Se ocorreram alterações no desenho de implantação do programa, o modelo de gestão e contrapartida das prefeituras selecionadas continua o mesmo. Segundo o subsecretário de Inovação e Inclusão Digital, Vicente José Gamarano, o governo do Estado banca a instalação da infraestrutura e o pagamento do link nos primeiros meses. A partir da seleção do provedor, o pagamento do link é por conta da prefeitura. Isso ainda não está acontecendo em Rio Preto. De acordo com o prefeito, quem paga o link, por enquanto, é o governo do estado.
Em relação aos serviços de governo eletrônico, o estado torna disponíveis para as prefeituras os serviços online já existentes. Um dos exemplos citados por Gamarano é o serviço de telemedicina da Secretaria da Saúde. Rio Preto, um dos 11 municípios do piloto, já está oferecendo à população consultas com cardiologistas de Juiz de Fora. Também os cursos do programa de ensino a distância da Sectis serão oferecidos às cidades que integram o Minas Digital.

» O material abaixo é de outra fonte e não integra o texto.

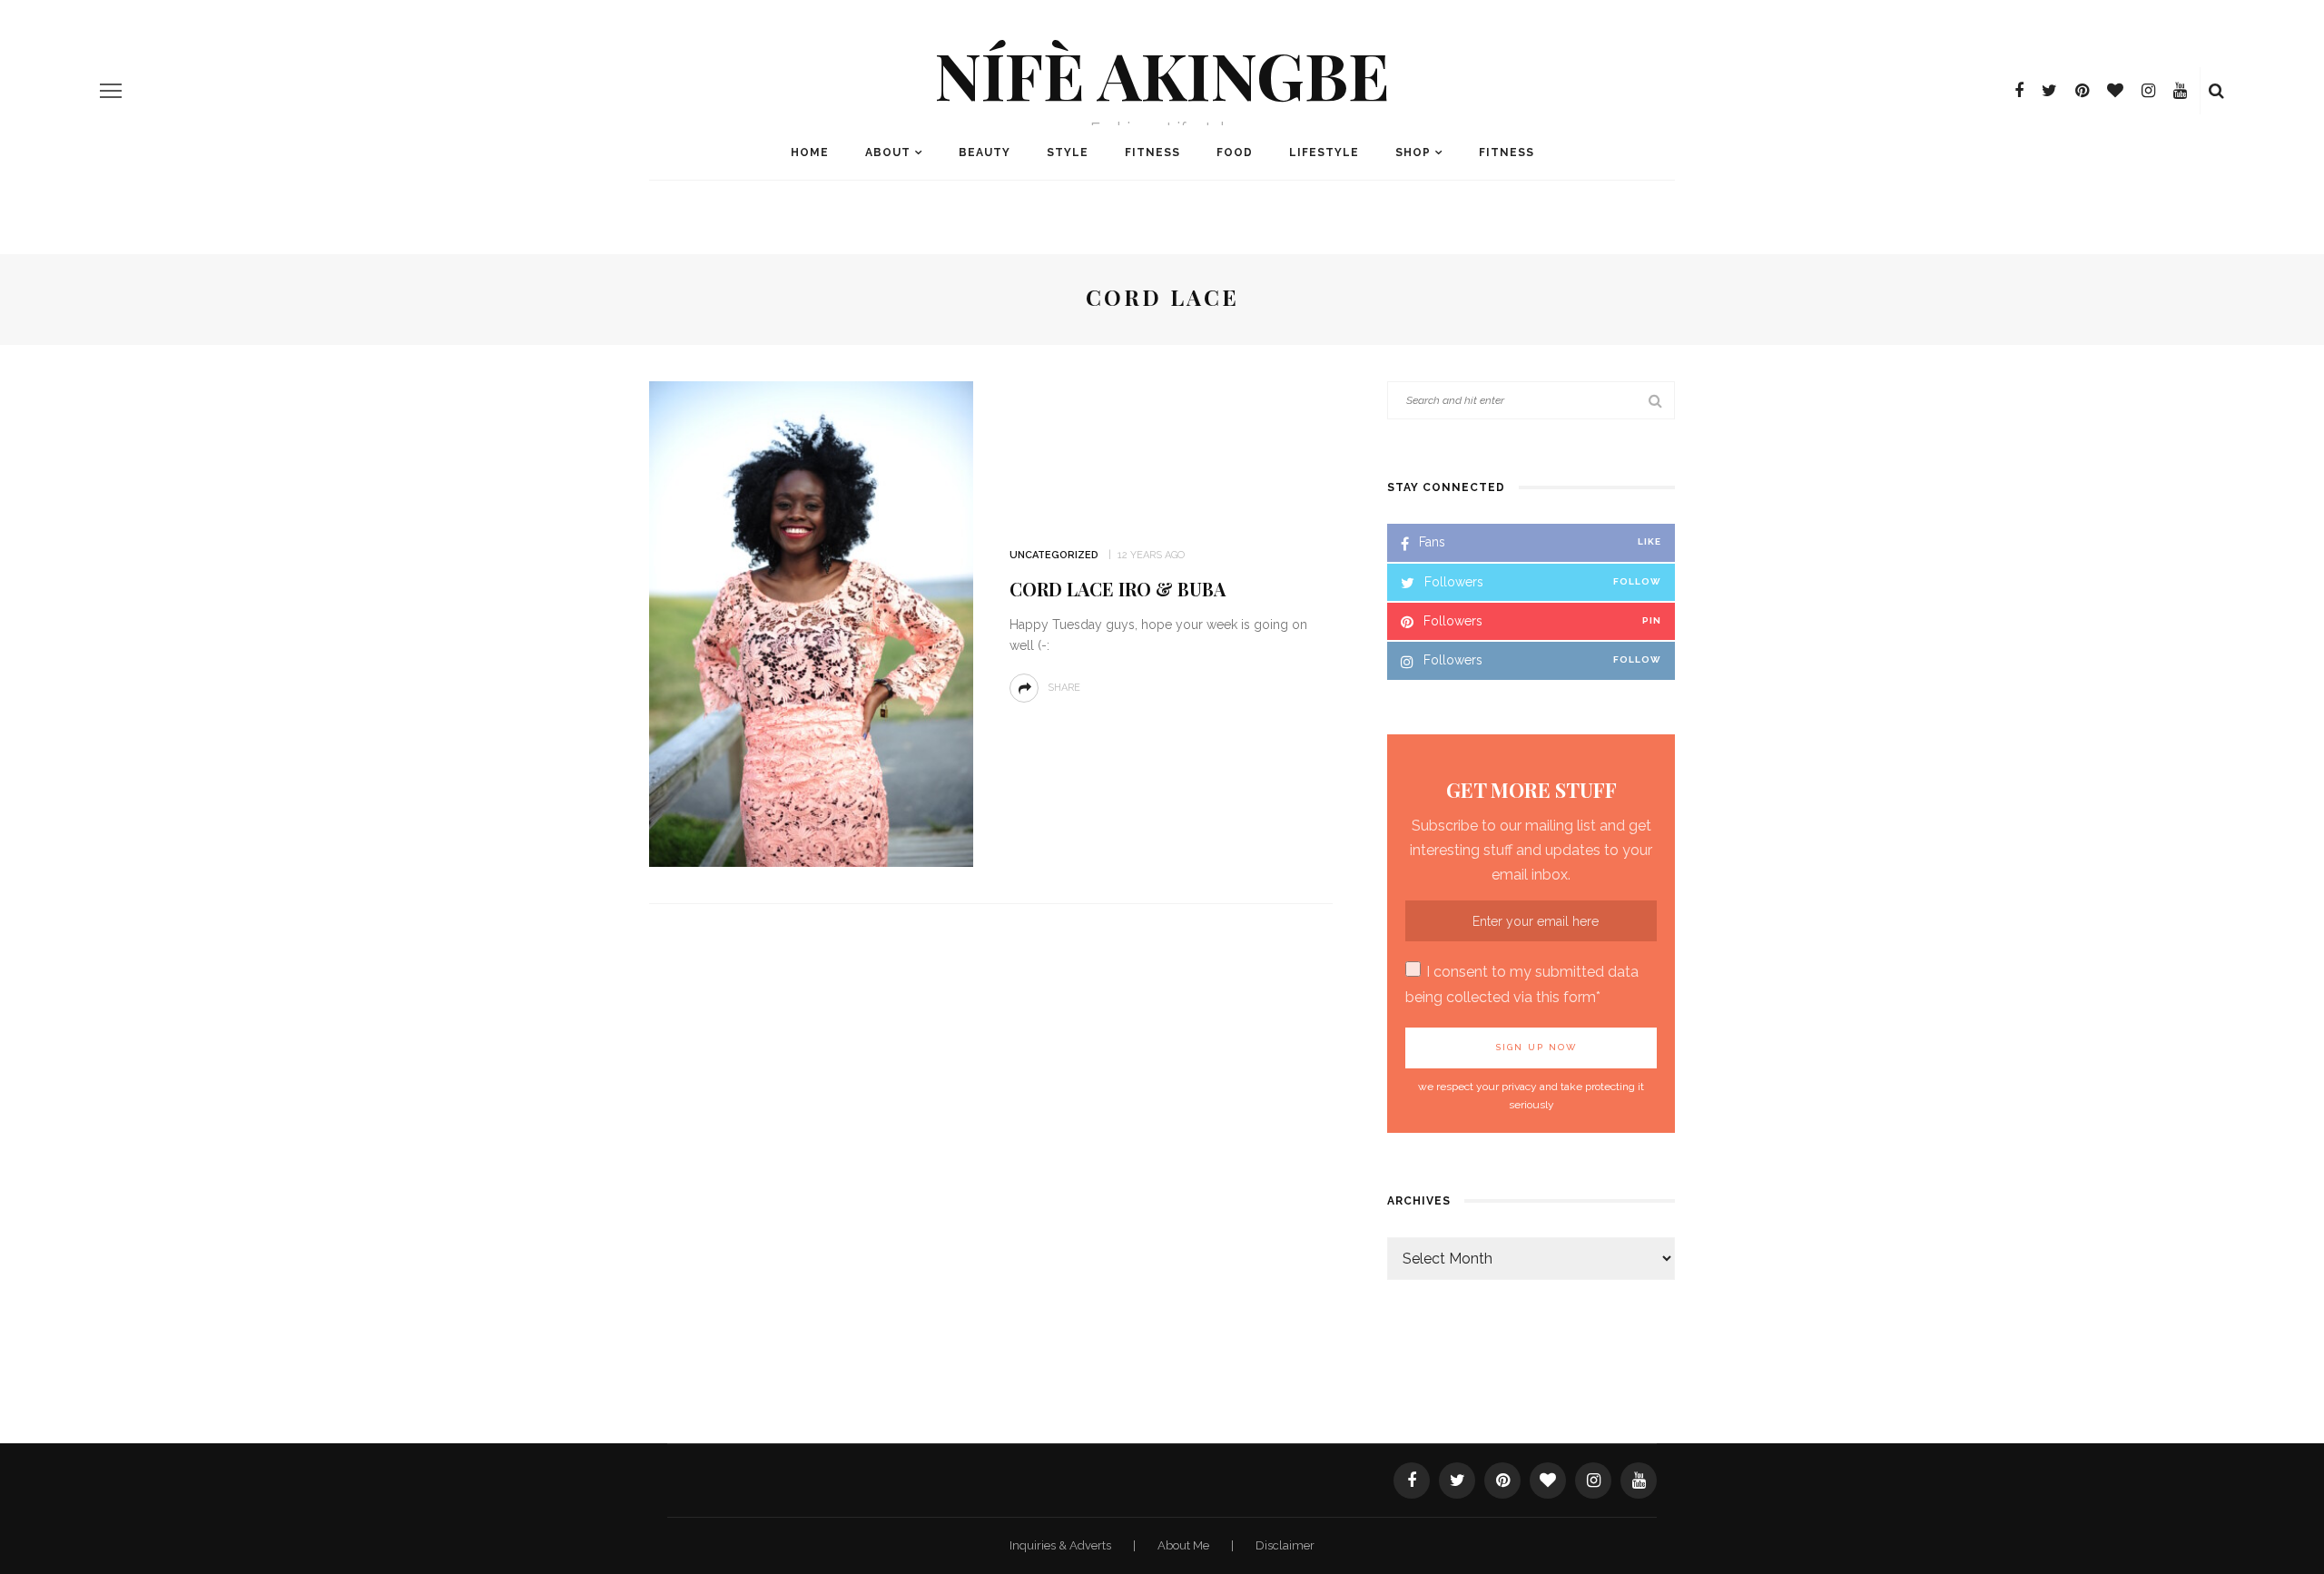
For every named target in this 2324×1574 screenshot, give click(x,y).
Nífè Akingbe (1162, 73)
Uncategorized (1053, 555)
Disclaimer (1285, 1545)
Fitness (1152, 152)
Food (1234, 152)
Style (1067, 152)
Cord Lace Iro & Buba (1117, 588)
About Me (1184, 1545)
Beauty (984, 152)
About (888, 152)
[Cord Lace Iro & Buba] (811, 623)
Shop (1413, 152)
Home (810, 152)
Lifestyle (1324, 152)
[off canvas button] (111, 91)
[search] (2216, 91)
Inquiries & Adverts (1061, 1545)
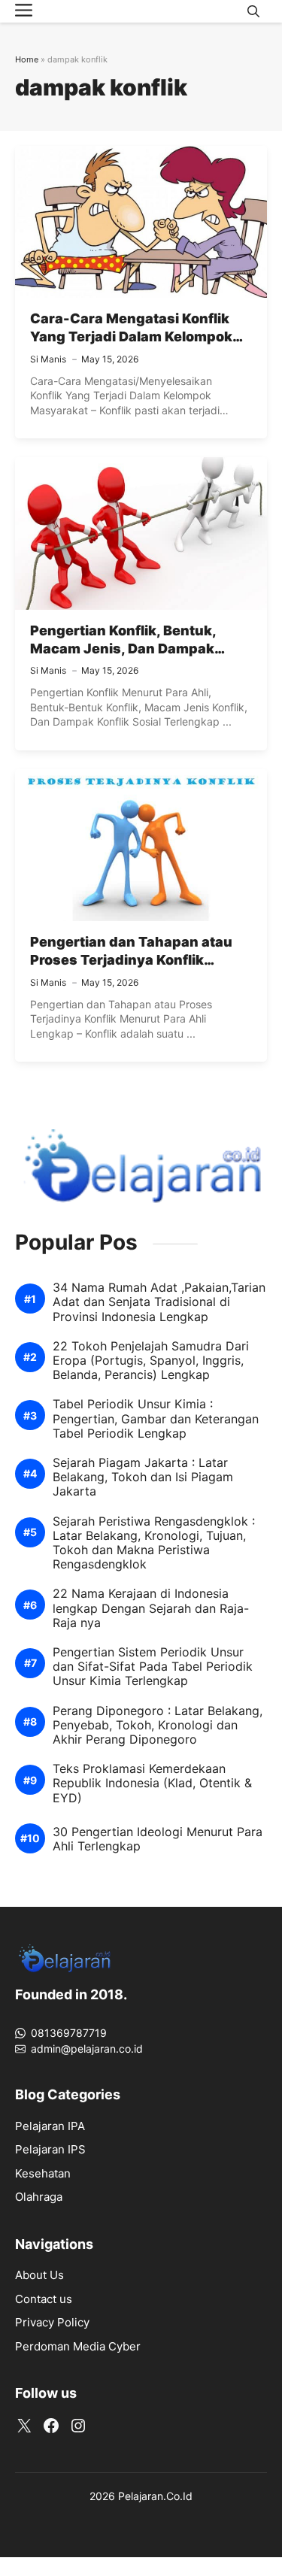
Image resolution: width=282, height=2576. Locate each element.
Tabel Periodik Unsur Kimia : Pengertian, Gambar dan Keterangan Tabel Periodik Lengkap (156, 1418)
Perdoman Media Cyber (78, 2346)
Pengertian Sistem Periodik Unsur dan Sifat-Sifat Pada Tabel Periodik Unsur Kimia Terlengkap (153, 1666)
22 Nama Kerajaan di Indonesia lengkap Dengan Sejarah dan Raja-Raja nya (151, 1608)
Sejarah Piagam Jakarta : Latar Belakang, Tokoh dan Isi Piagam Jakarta (143, 1477)
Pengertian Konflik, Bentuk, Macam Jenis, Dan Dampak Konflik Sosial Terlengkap (123, 649)
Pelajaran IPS (50, 2149)
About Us (39, 2275)
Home (26, 59)
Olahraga (38, 2197)
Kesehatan (43, 2173)
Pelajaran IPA (50, 2126)
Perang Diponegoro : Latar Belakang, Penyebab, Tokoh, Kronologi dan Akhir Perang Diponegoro (157, 1725)
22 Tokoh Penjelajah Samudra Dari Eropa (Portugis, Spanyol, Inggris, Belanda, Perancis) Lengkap (151, 1360)
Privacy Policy (52, 2322)
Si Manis (48, 359)
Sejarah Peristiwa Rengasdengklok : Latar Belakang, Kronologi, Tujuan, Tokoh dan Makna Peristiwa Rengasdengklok (154, 1543)
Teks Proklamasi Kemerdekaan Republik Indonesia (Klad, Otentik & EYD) (152, 1783)
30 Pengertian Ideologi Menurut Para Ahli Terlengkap (157, 1839)
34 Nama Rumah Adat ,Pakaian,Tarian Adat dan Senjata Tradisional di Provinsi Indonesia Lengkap (159, 1301)
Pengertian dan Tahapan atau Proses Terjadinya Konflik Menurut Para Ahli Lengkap (131, 960)
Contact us (43, 2299)
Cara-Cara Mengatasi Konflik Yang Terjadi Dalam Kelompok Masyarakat (131, 337)
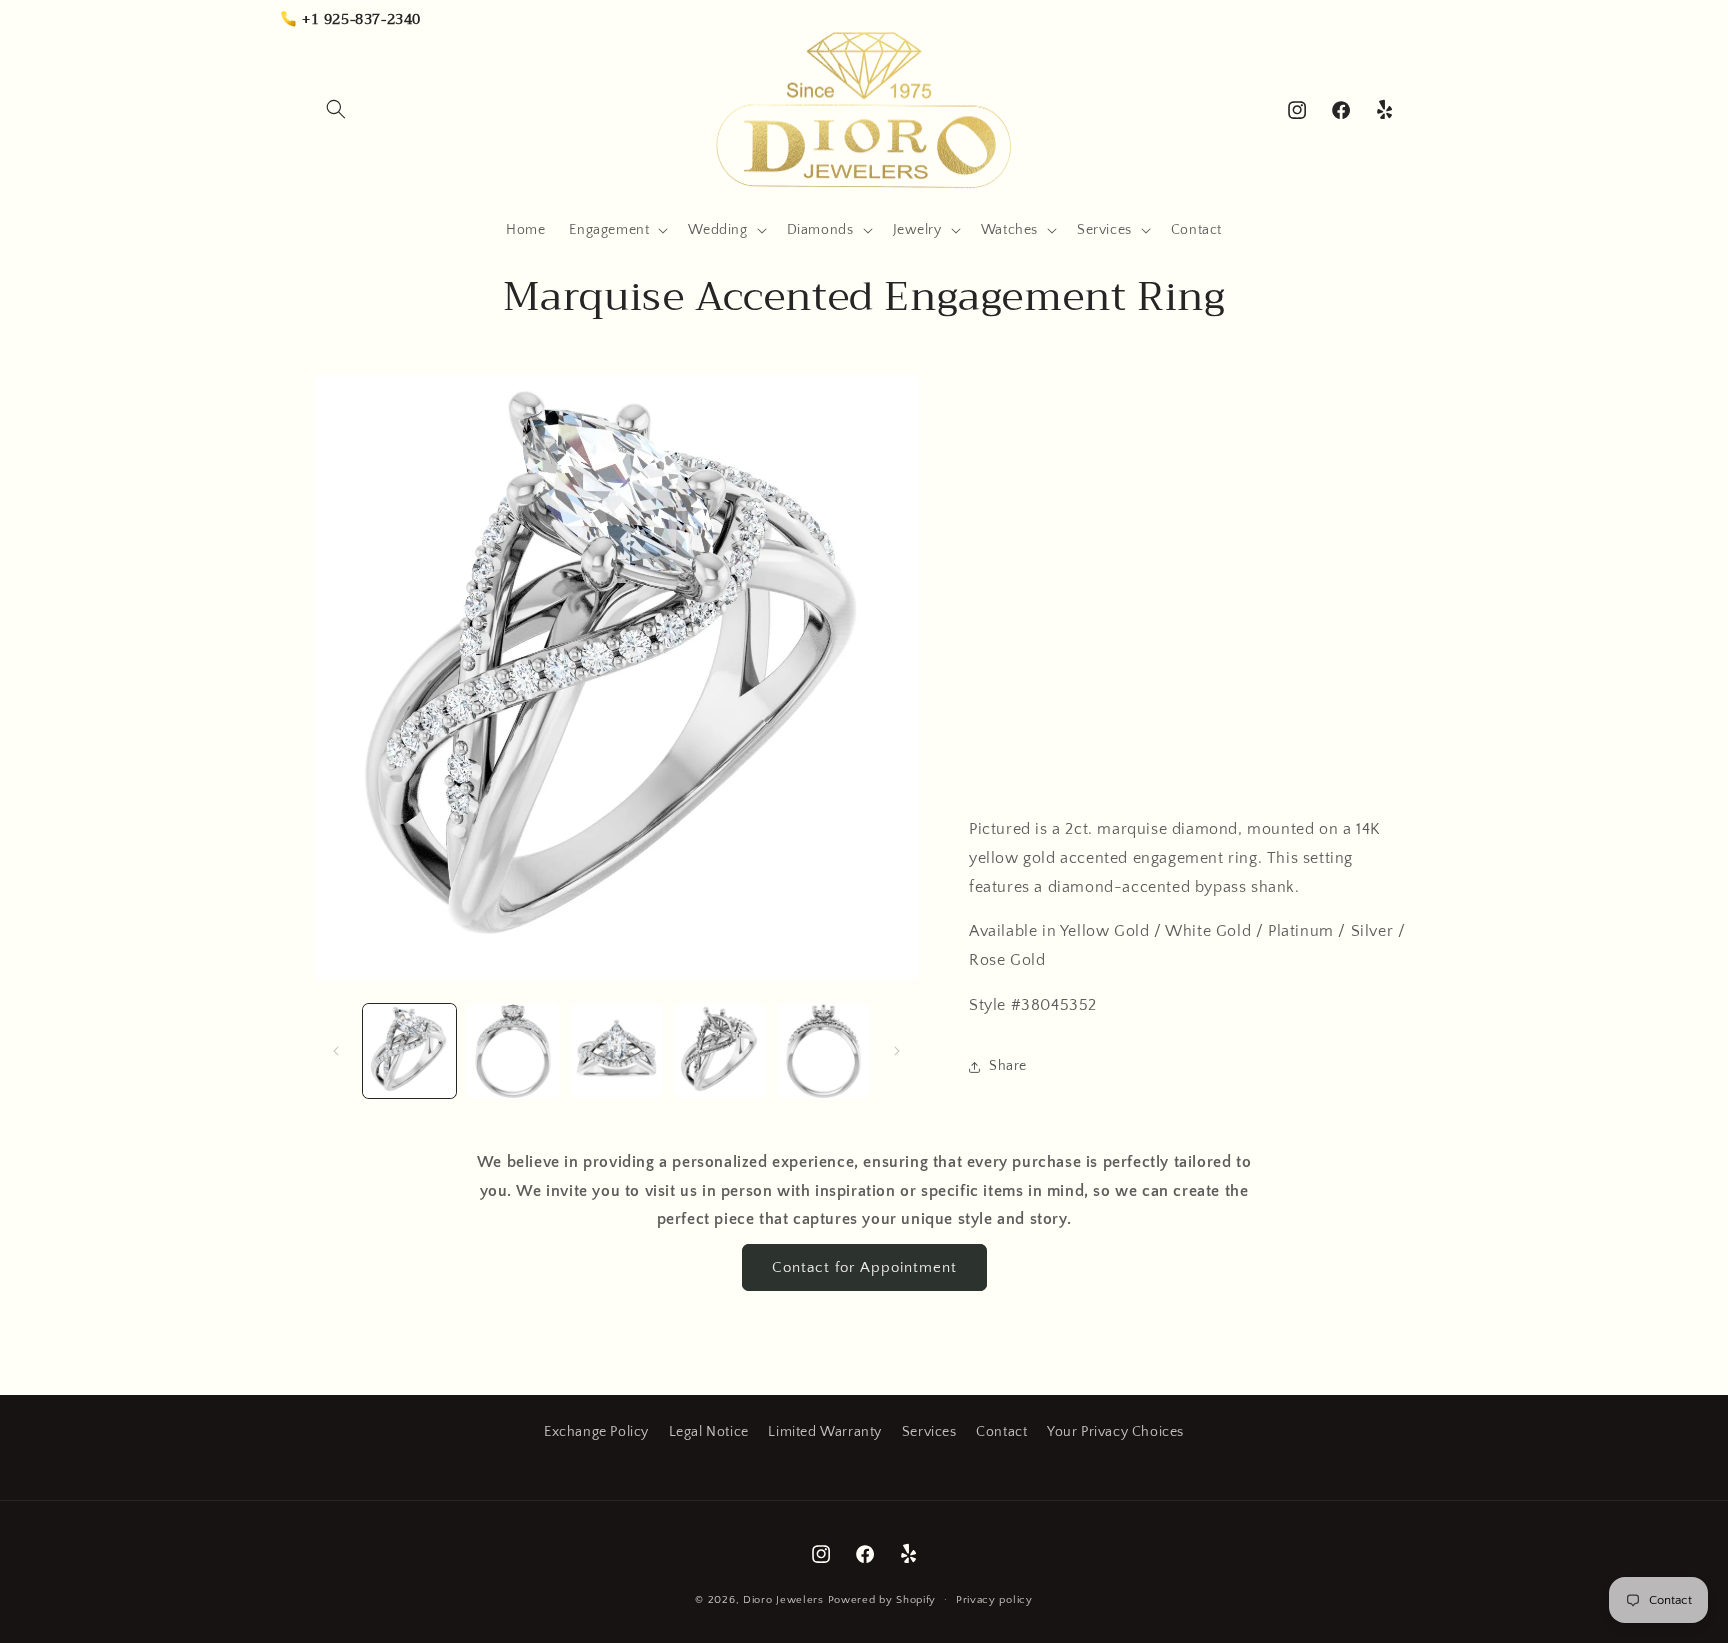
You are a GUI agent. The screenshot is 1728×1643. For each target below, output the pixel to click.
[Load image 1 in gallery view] (409, 1050)
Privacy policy (994, 1600)
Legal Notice (709, 1432)
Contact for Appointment (864, 1267)
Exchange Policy (596, 1432)
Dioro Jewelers (783, 1600)
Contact (1001, 1432)
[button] (336, 109)
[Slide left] (336, 1051)
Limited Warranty (825, 1432)
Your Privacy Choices (1115, 1432)
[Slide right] (897, 1051)
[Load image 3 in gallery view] (616, 1050)
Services (929, 1432)
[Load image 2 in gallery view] (512, 1050)
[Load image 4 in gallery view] (719, 1050)
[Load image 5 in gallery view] (823, 1050)
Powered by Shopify (882, 1600)
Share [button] (1008, 1066)
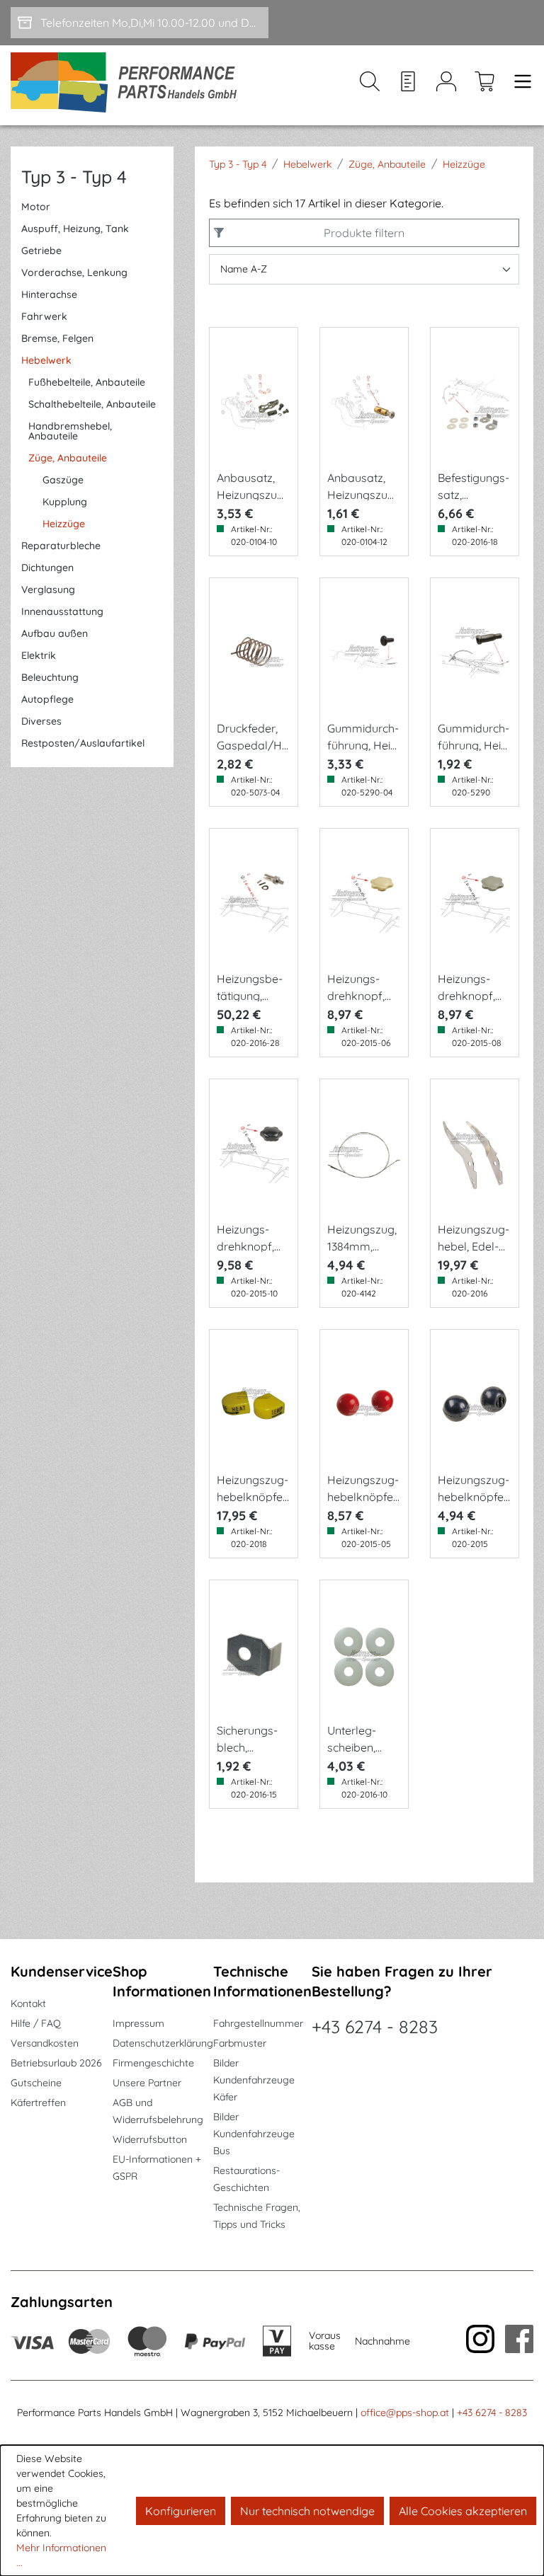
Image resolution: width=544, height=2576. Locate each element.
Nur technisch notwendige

Se até o final do ano, pela troca de obrigações do Programa de Metas de Universalização da Anatel, as concessionárias terão que ter ponto de presença em todas as sedes de municípios, por que fazer esse investimento? Em primeiro lugar, Albergaria diz que sua experiência de relacionamento com as operadoras (a maior parte do território mineiro é concessão da Oi) não indica que o prazo será cumprido. Em segundo lugar, aponta a qualidade da conexão, indicando que o link oferecido não será suficiente para atender às demandas dessas cidades. Frente a isso, não considera que o Minas Digital é uma duplicação de investimentos. “Temos contato direto com as operadoras e acompanhamos seu calendário”, pondera. “Só vamos puxar o ponto de presença onde não existir ou não for suficiente. Colocar ponto de presença não é garantia de que o serviço poderá ser prestado a toda a cidade.”